Craig Erlam, senior market analysts at OANDA, said the referendum was "arguably the biggest risk event of the year."
"With a number of polls suggesting the race is neck and neck, I would expect the markets to be quite volatile at times over the next 24 hours. Moves in the pound in particular could be quite wild once the voting closes this evening and the results start to be released from around 1am (U.K.) onwards," he said.
Most analysts retained their call for the U.K. to remain in the EU. Carsten Nickel, deputy director of research at Teneo Intelligence, said in a note on Wednesday that the risk advisory team retained its long-standing call unchanged.
"The U.K. is marginally more likely to remain a member than to leave the EU (60/40 percent)," he said.
Nickel noted that even if the U.K. votes to remain in the EU, "structural problems behind the populist surge are far from resolved" and said there was arguably no "positive outcome" from the vote.
"Any U.K. government would face tough choices post-Brexit: either fail to deliver on limiting immigration to secure full access to the single market, or risk limited trade-deals (which could take years to conclude) to regain full control over the UK's borders. In either case, a public backlash and continued populism are the risks," Nickel said.

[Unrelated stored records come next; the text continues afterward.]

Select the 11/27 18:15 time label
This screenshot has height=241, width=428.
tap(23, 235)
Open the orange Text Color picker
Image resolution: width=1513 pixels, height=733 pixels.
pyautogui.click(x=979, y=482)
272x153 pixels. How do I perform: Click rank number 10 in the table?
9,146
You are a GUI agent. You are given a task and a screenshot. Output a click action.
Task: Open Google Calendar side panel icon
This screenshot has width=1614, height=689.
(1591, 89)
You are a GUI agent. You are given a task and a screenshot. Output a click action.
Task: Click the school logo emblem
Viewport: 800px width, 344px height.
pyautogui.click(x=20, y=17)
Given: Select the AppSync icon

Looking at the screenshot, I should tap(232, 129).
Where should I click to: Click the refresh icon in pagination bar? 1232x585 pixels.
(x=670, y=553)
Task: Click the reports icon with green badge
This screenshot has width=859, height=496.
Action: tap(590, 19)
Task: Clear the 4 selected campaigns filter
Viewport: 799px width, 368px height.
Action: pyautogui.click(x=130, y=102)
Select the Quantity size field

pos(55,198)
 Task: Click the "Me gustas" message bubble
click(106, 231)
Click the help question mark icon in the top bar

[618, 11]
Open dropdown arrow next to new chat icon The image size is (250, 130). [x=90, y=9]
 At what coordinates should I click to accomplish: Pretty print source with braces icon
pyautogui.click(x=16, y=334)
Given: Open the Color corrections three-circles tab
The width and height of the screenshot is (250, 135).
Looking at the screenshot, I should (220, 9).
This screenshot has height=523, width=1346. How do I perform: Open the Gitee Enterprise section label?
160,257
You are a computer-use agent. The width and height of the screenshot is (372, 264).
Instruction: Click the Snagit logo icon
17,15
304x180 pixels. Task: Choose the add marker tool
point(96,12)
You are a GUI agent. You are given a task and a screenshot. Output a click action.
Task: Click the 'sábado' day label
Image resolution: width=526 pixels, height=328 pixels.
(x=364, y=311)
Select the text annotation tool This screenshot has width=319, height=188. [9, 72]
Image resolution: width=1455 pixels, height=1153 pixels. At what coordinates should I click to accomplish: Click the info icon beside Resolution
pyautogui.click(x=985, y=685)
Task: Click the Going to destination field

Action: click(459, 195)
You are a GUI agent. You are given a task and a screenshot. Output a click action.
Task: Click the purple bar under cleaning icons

"Even if the U.K. stays, structural problems behind the populist surge are far from resolved: Labour remains out of touch with middle-class voters; the majoritarian electoral system denies some 5 million UKIP (U.K. independence Party) voters representation; London appears ever more estranged – economically and culturally – from the rest of the country; inequality, immigration and the future of public services continue to cause concern among voters. The question of a regional devolution of powers, most notably to Scotland, add to these complications," he said.